### TASK INSTRUCTIONS
The listing is to be transcribed in full, with its images left out.
SOURCE INFORMATION Block Start
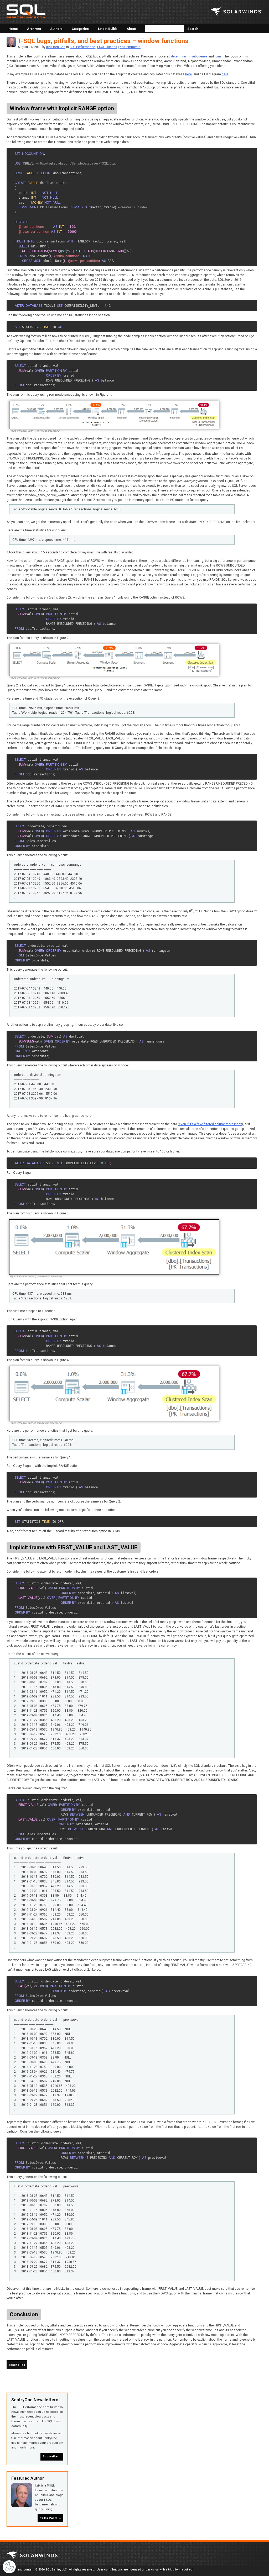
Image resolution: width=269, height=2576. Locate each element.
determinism (180, 56)
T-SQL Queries (107, 47)
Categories (80, 29)
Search (192, 29)
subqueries (199, 56)
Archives (34, 29)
SOURCE INFORMATION Block End
### EXERCISE SOLUTION
Image resolution: width=269, height=2576. Locate each element.
determinism (180, 56)
T-SQL Queries (107, 47)
Categories (80, 29)
Search (192, 29)
subqueries (199, 56)
Archives (34, 29)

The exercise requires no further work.